Brown and Moyer called a meeting at a community center in Evanston the week before the vote to voice their concerns. Around 60 former players, going back to teams from the 1970s, were there, as well as a handful of current players. “I’m worried Kain is becoming a pariah,” Moyer said to the group.

“He chose to be a pariah,” jeered an alum.

As the vote neared, Colter and Huma returned to Evanston and called a meeting of players at a hotel near campus. Some players didn’t like the way their new iPads had been portrayed as bribes; they also wanted to know why other schools hadn’t followed their lead. Colter and Huma had said they were talking to players at other, unnamed universities, but Northwestern was alone in the spotlight.

Colter felt as if his former teammates no longer trusted him. Northwestern’s campaign had worked.
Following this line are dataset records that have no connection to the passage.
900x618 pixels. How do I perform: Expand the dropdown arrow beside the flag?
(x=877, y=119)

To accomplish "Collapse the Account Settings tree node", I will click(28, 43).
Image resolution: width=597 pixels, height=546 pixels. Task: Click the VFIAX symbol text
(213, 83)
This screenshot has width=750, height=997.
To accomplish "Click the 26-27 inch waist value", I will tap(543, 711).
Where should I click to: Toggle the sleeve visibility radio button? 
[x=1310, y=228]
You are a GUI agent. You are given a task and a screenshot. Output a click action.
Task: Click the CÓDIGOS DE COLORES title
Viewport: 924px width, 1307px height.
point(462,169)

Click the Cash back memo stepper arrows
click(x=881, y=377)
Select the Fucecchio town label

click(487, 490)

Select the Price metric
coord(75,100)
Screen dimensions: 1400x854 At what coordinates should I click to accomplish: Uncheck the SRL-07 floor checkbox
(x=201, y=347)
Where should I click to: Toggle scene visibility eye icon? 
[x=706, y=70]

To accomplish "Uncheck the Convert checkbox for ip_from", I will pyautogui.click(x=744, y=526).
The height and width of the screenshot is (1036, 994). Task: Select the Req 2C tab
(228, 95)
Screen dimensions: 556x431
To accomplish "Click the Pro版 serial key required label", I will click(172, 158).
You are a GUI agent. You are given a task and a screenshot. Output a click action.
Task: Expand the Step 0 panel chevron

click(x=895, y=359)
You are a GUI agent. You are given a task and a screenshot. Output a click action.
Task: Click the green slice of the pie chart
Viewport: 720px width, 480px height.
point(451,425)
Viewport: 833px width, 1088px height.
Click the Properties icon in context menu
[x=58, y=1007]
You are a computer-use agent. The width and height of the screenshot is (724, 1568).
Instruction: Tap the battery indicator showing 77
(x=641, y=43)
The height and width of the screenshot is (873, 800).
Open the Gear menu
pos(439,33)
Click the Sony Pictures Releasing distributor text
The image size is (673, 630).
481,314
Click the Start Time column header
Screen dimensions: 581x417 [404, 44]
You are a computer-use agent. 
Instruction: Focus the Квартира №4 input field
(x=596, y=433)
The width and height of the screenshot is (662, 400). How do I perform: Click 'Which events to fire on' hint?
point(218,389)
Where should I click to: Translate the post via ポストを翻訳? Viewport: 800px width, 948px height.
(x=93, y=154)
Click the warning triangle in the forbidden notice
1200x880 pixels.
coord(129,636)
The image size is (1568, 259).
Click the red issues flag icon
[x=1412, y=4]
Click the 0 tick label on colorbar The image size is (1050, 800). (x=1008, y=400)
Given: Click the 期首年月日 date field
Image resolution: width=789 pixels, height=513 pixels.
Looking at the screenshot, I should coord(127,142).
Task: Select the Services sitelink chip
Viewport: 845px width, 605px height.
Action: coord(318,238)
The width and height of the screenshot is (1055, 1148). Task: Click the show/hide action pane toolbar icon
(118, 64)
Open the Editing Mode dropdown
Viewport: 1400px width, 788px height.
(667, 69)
He polled the room, and it was clear the school would win the election. Even some of his closest confidants from the previous months weren’t with him anymore. Players now questioned his motives: Why had he given them only a day to sign the cards? He also noticed that most African-American players supported the union and most white players opposed it. “There was a huge divide,” Colter says. “The majority of the team was split along racial lines. It was just ugly.”

The players voted on a mild April afternoon. Traveon Henry, a safety, said afterward, “It’s a relief to have it off our plate.”

***

On Aug. 17, 2015, the NLRB in Washington finally issued its ruling on Northwestern’s appeal. The five members unanimously agreed not to exert the board’s jurisdiction over whether Northwestern’s football players were university employees. Perhaps fearful of the consequences of upending the governance of college sports, the board punted. The union ballots would never be counted. The status quo reigned.

What puzzled some observers was that the board did not dispute the fundamental facts of the case—that the players worked long hours under the direction of their coaches and were paid for it. The board even acknowledged the precariousness of the current system. “Whether such individuals meet the Board’s test for employee status is a question that does not have an obvious answer,” a footnote in the decision read.

Colter wrote an email to his former teammates applauding them for having stood up and pointing out the myriad changes already under way around the NCAA. “We played a role in that,” Colter says. “Those guys should be proud.”

Among those changes: In May 2014, shortly before the trial of the class-action lawsuit brought by former UCLA basketball player Ed O’Bannon against the NCAA for licensing his image to video games without compensating him, two companies that had been codefendants with the NCAA—EA Sports and CLC (Collegiate Licensing Company)—settled. EA Sports and CLC agreed to pay $40 million to a class of players who had been on its rosters in video games going back to ’03, the first time any commercial entity had agreed to pay college athletes. In the O’Bannon case itself, Judge Claudia Wilken ruled that the NCAA had violated antitrust law. Schools couldn’t block players from receiving broadcast and video-game money; there was a clear market for their names and images.

Weeks before the trial, the Pac-12 presidents published a 10-point reform plan that included full cost of attendance, lifetime education trusts and improved medical insurance for players. The Big Ten commissioner, Jim Delany, testified during the trial, and days later the conference’s presidents issued a similar open letter. South Carolina, Indiana and Southern Cal unilaterally announced that they would begin handing out four-year athletic scholarships. And the NCAA abandoned its longtime release form for the use of players’ names, images and likenesses. (Schools and conferences now issue the form.) For practically the first time in NCAA history, colleges were tripping over themselves to do better by their athletes.

On the opening weekend of the 2015 season, Colter watched his Wildcats upset a ranked Stanford team and cheered his heart out. He hopes one day to sit down with Fitzgerald. “I don’t think he totally disagrees with everything we did,” Colter says. “If we could talk, we would agree on a lot and disagree on a few things. I’d love for the relationship between Northwestern and me to be fixed, and the good thing is, time heals all wounds.”